*WHAT IS NEEDED*. Copy the records below exactly, starting at the line that contains "Where should I" and ending at the line that contains "Screen dimensions: 303x159"; leave out any pictures.

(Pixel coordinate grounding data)
=== Begin Enclosure ===
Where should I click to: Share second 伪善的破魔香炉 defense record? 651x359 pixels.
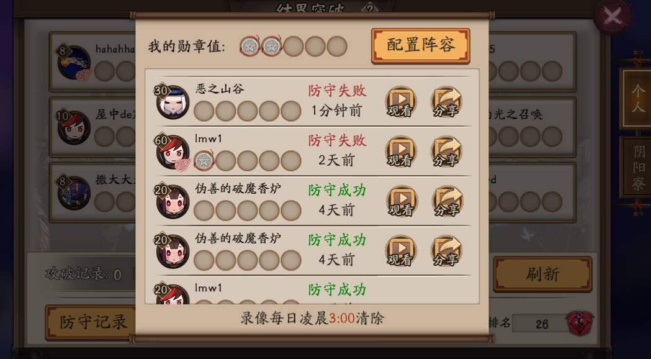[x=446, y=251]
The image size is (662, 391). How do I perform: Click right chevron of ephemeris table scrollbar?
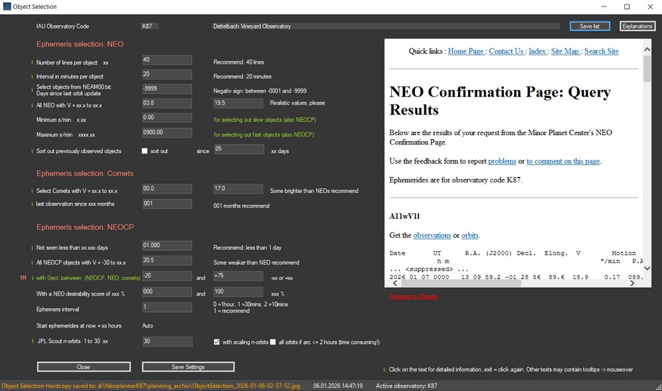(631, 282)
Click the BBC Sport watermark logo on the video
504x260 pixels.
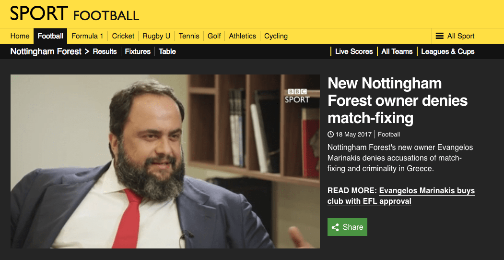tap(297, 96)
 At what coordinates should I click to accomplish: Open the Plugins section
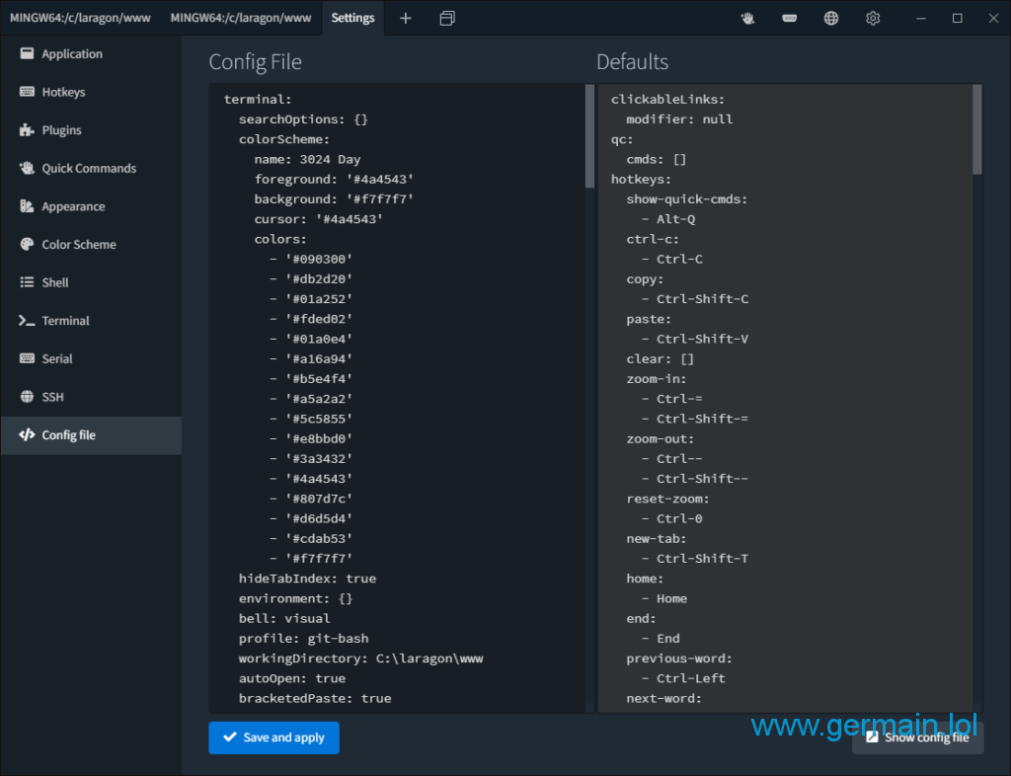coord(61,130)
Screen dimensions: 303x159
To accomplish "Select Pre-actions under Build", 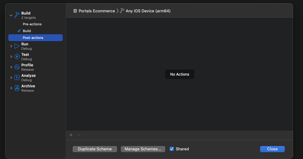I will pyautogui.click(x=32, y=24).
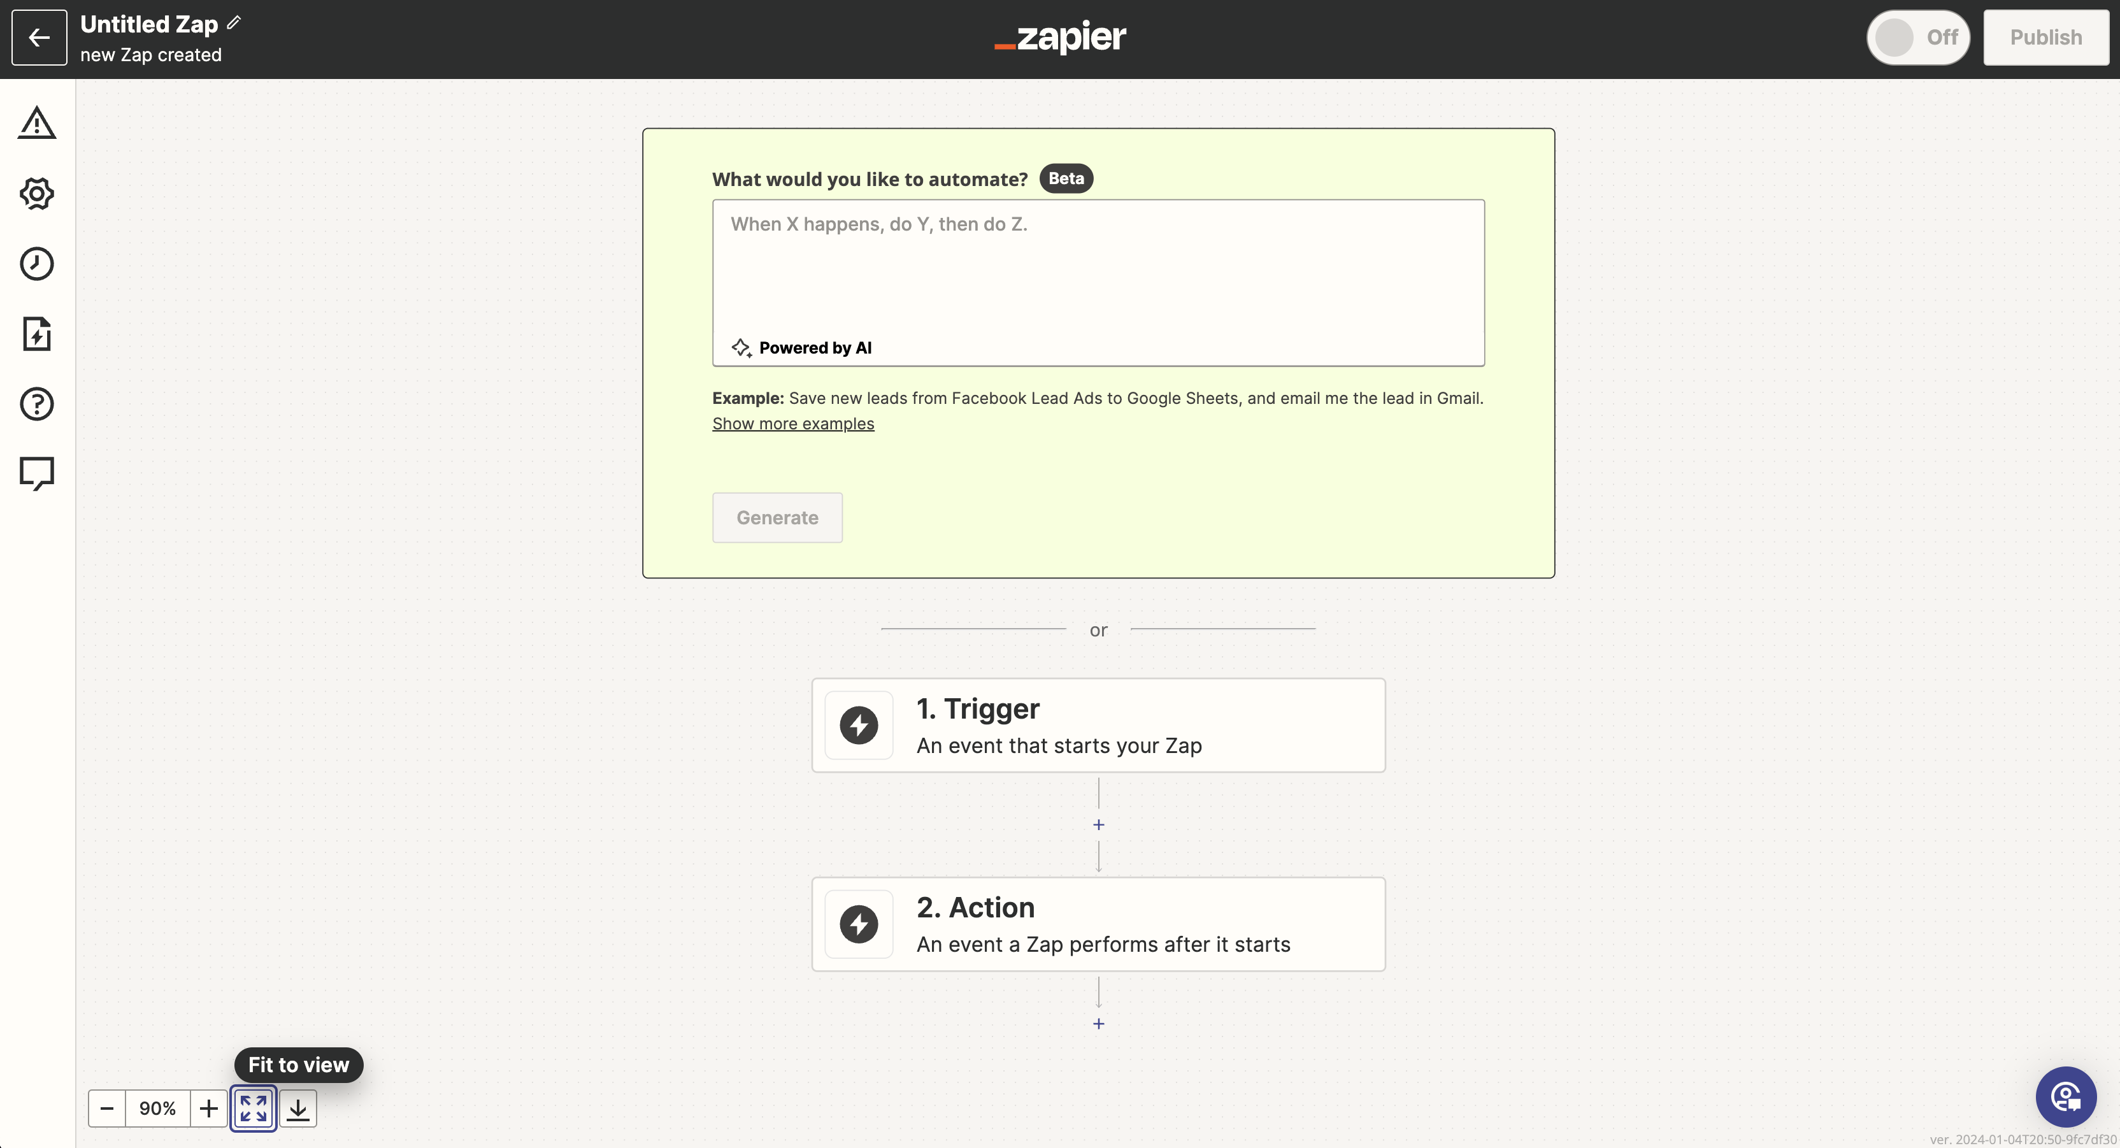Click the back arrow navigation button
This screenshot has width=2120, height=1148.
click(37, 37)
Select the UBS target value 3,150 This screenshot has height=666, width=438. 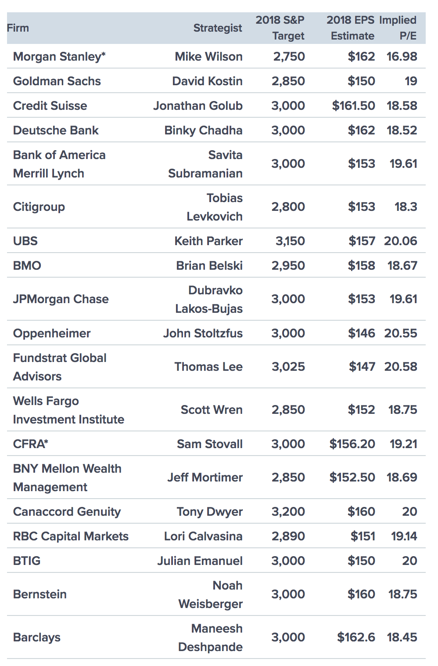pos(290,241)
=== End Enclosure ===
=== Begin Enclosure ===
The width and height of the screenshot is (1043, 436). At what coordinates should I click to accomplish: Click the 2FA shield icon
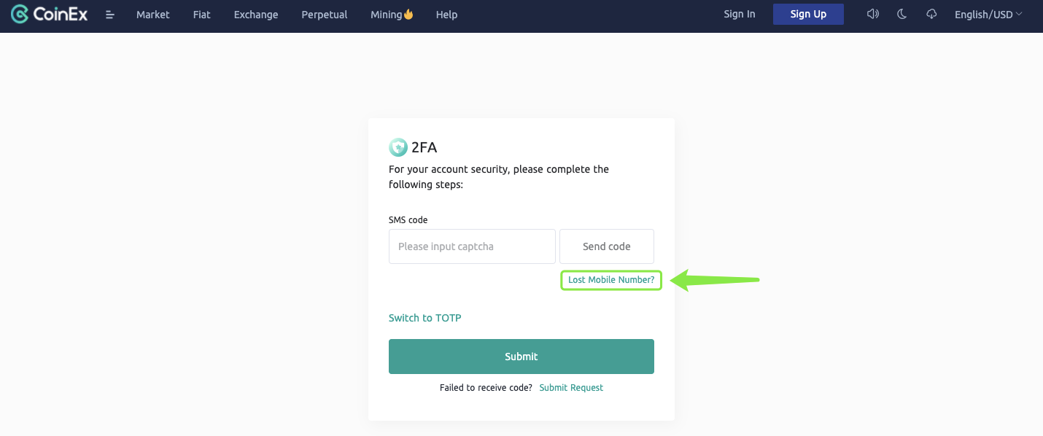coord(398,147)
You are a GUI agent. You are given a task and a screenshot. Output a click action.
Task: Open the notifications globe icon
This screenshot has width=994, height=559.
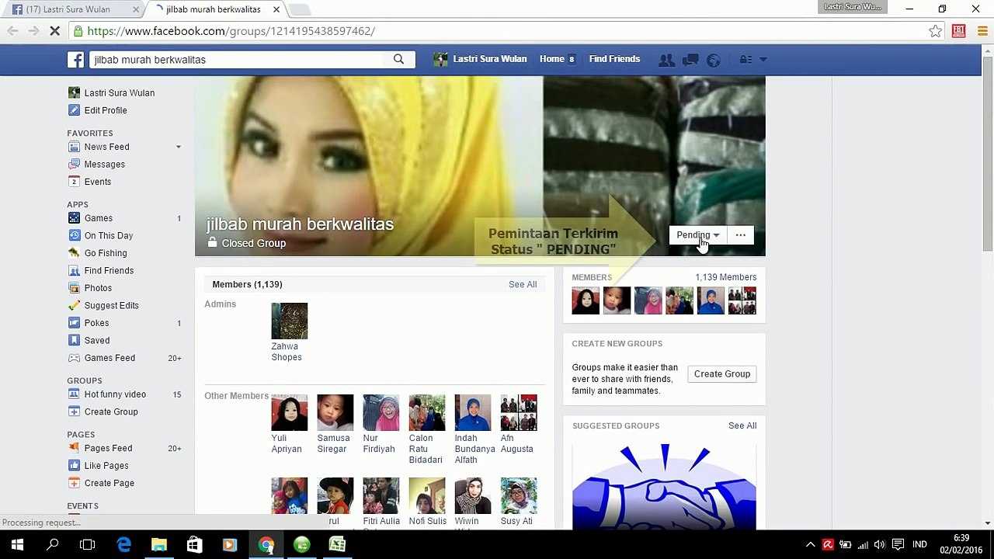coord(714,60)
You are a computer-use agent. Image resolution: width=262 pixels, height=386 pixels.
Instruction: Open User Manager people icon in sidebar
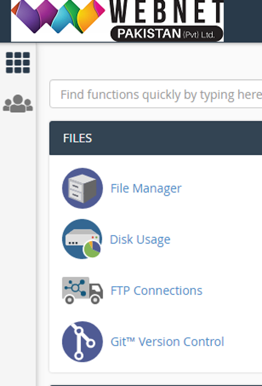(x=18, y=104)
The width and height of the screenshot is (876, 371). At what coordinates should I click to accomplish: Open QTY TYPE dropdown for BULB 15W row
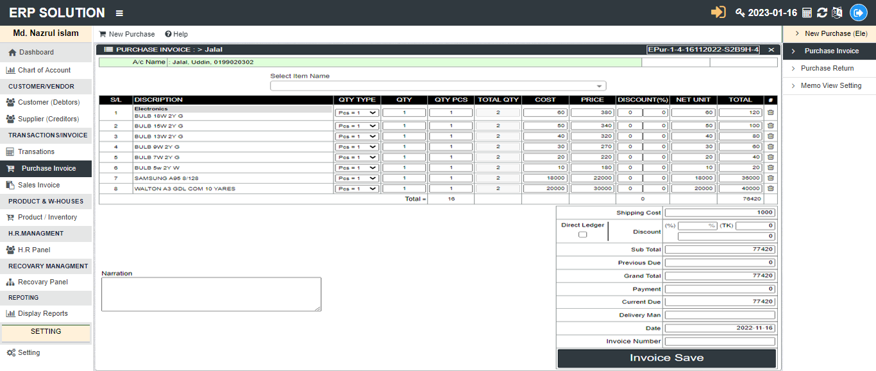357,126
=== End Enclosure ===
=== Begin Enclosure ===
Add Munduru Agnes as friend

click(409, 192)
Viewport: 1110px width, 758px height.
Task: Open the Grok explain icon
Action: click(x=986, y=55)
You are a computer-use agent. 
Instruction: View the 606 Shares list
=== End Enclosure ===
*PROBLEM SOLUTION*.
Where should I click to: Share second 伪善的破魔香炉 defense record? 651x359 pixels.
[x=446, y=251]
The image size is (662, 391). How do I perform: Click right chevron of ephemeris table scrollbar?
(631, 282)
Click the BBC Sport watermark logo on the video
504x260 pixels.
tap(297, 96)
 At what coordinates should I click to accomplish: Open the Plugins section
coord(61,130)
Screen dimensions: 303x159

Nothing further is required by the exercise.